Thursday, August 15, 2013

[Advanced] NEWSworthy Clips (2)

Prescribing ADHD drugs for healthy kids? Just say no, group urges
By Melissa Healy

Prescribing psychotropic medications to normal, healthy kids who want to boost their academic performance is "not justifiable" because it contravenes a physician's responsibility to promote a child's "authentic" development and to protect him or her against coercion by parents or peers, a group of neurologists and bioethicists has asserted.

Those arguments are contained in a new finding published in the journal Neurology.

In recent years, the proportion of children diagnosed with ADHD and prescribed stimulant or other medication for the condition has risen steeply. So too has evidence of the medication's use by children and adolescents looking for an edge in test-taking.

Among 12th-graders, 3.4% acknowledged having used ADHD drugs in the last year for purposes other than those for which they are prescribed, according to a yearly federal survey of youth drug use. In the same 2008 survey, 2.9% of 10th-grade students and 1.6% of eighth-graders acknowledged having taken ADHD drugs for "nonmedical" purposes.

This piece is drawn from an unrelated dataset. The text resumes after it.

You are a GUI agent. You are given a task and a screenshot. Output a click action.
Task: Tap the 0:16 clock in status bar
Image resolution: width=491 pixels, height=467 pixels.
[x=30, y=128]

The neuro-ethicists wrote that widening use of ADHD medications and growing awareness and acceptance of the ADHD diagnosis have confronted physicians with increasing requests from parents and children to prescribe the medications. Some may come from parents of children who are developing normally but falling short of high expectations for grades and academic performance.

When asked for such medications by parents of children who do not need them, a physician should take the opportunity to explain that there is no evidence that such drugs benefit children who do not need them.

The neuro-ethicists stopped short of asserting that prescribing such medications to children for neuro-enhancement actually endangers their health. They noted that, though medications used for ADHD -- typically stimulants -- can raise blood pressure and heart rate, the consequences of such physiological changes in youngsters can be difficult to detect.